The rocks on the west side of Three Cliffs (Threecliff) Bay on Gower in South Wales are made up predominantly of Lower Carboniferous Limestone. Although there are some Devonian rocks higher up the valley, these are mostly obscured and hard to spot. The starting point for the images shown in this post is the south face of the large vegetated dune that juts out into eastwards into the bay and causes the Pennard Pill river to be diverted in a great meander loop in order to reach the sea.
At the foot of the dune (SS 535 881), the northern end of the western cliffs emerge. There is a very small exposure of Avon Group strata, comprising grey-green finely bedded shales and mudstones which used to be known as the Lower Limestone Shales. Most of this early part of the Carboniferous sequence is hidden from view by the sand deposits but it extends westwards into the area called Stonefields.
On top of the Avon Group shales lies a sequence of Pembroke Group strata starting with the Black Rock Limestone Subgroup, then the Gully Oolite Formation, Caswell Bay Mudstone Formation, High Tor Limestone Formation, and finally the Hunts Bay Oolite Subgroup. The strata, though horizontal when first laid down, have been steeply tilted by subsequent earth movements to 60 – 80 degrees south. Looking at the exposures of rock in the face of the cliffs, the rocks become increasingly younger to your left (southwards) and older to your right (northwards).
A basic description of these rocks can be found in Barclay (2011) and George (2008) and the geological map for the Swansea area (Sheet 247). The rock layers reflect not only the conditions under which they were laid down initially but also the effects of great pressures that resulted in fracturing and faulting at later dates.The first of the sequence of rock layers belongs to the Black Rock Limestone Subgroup that, if I may quote from Gareth T. George’s excellent field guide, “comprise alternating bioclastic limestones and bioturbated lime mudstones and shales, which are succeeded by thicker-bedded bioclastic packstones with graded bedding and sets of hummocky cross-stratification (HCS) ” etc.
Stylolitic seams are said to be common.
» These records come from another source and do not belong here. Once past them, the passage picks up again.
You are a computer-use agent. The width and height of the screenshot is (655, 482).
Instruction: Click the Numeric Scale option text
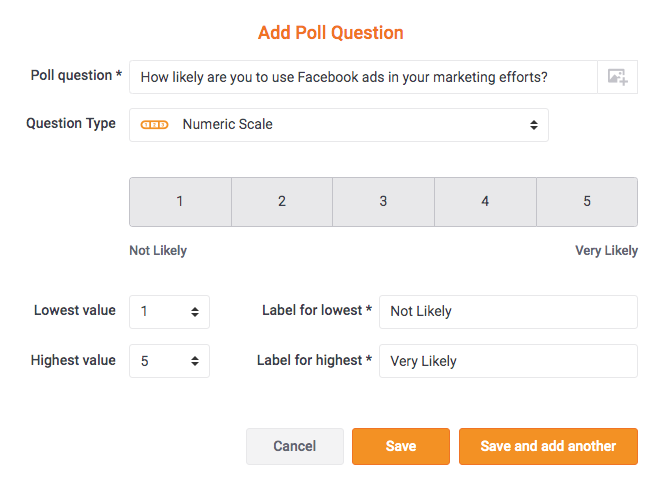click(228, 124)
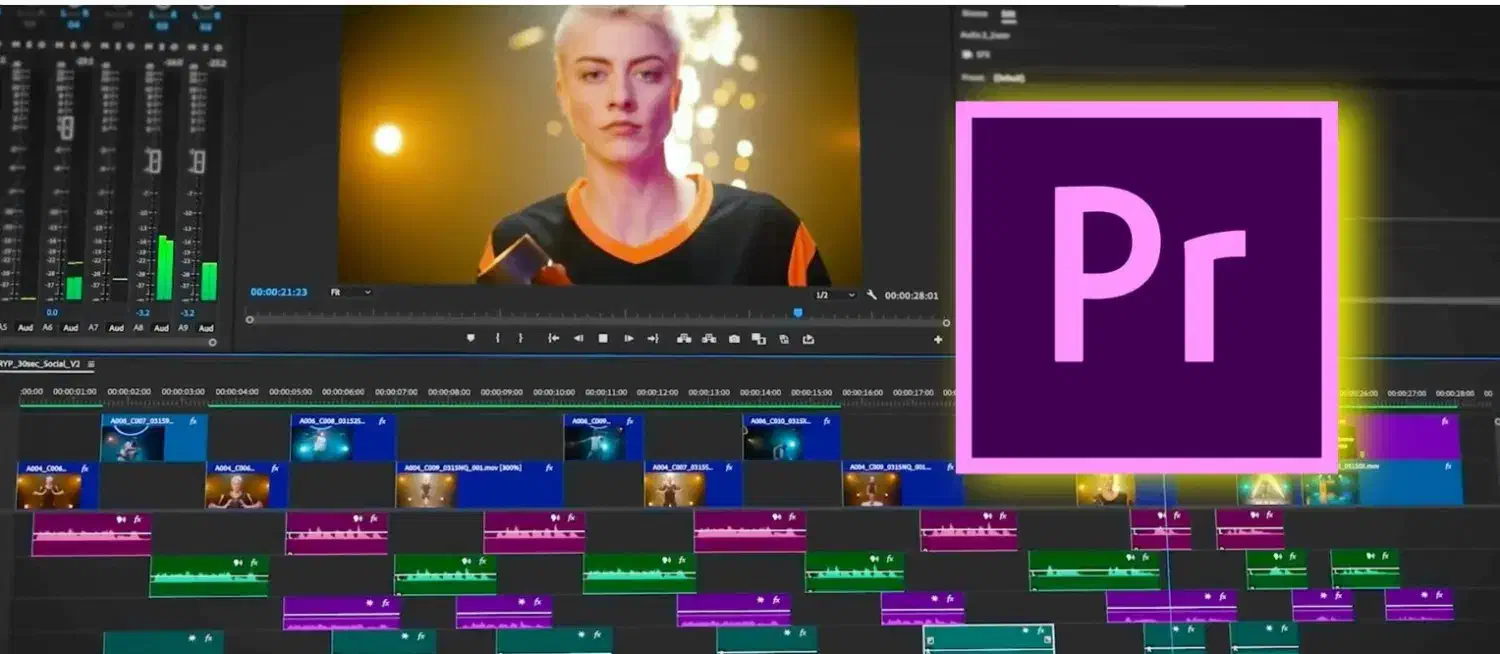1500x654 pixels.
Task: Open the sequence tab panel menu icon
Action: [91, 364]
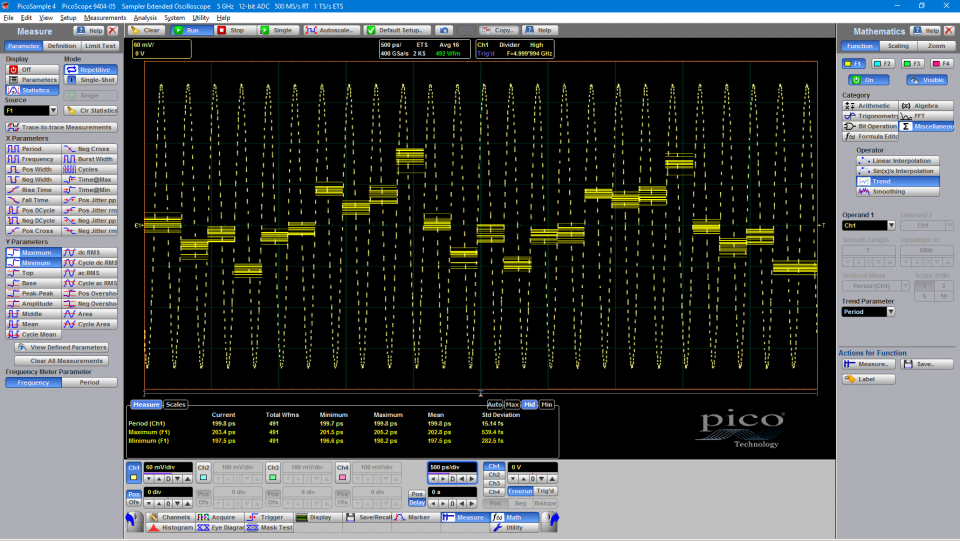Expand the Trend Parameter dropdown
This screenshot has height=541, width=960.
coord(889,312)
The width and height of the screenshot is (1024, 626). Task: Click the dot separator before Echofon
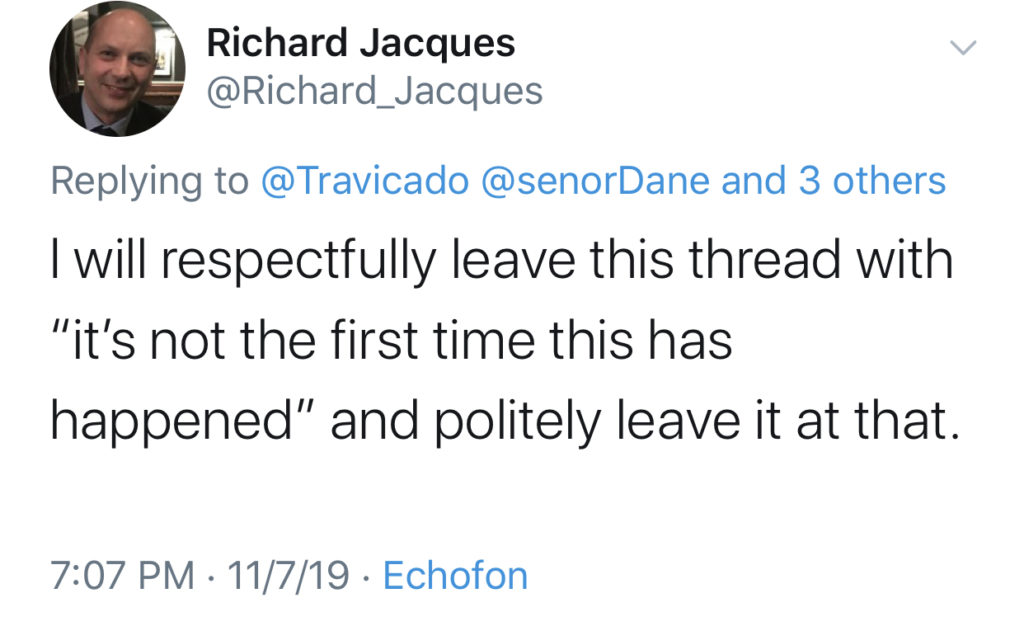(366, 578)
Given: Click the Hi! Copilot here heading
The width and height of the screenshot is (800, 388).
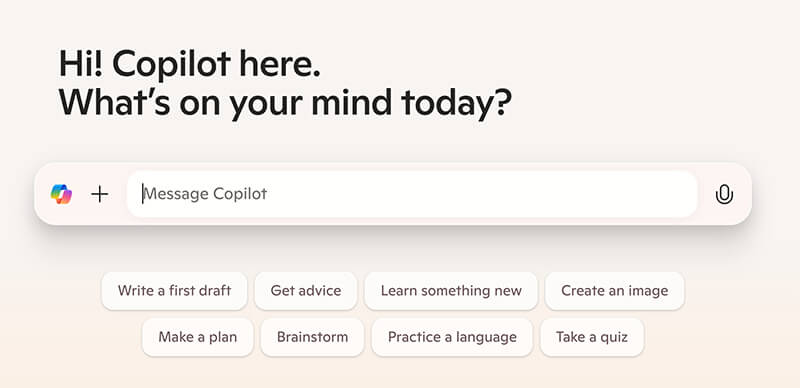Looking at the screenshot, I should 190,65.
These occur where pressure within the rock causes some minerals to dissolve and seems to result in specific types of irregular white lines of calcite within limestone, and also irregular crystalline textures along some flat surfaces. This phenomenon may be responsible for a number of the features shown in some of the images in the gallery below.
Barclay, W. J. (2011) Geology of the Swansea District – a brief explanation of the geological map Sheet 247 Swansea. Sheet explanation of the British Geological Survey. 1:50 000 Sheet 247 Swansea (England and Wales). British Geological Survey, Keyworth, Nottingham, NERC, ISBN 978-085272581-8, pp 1 – 9.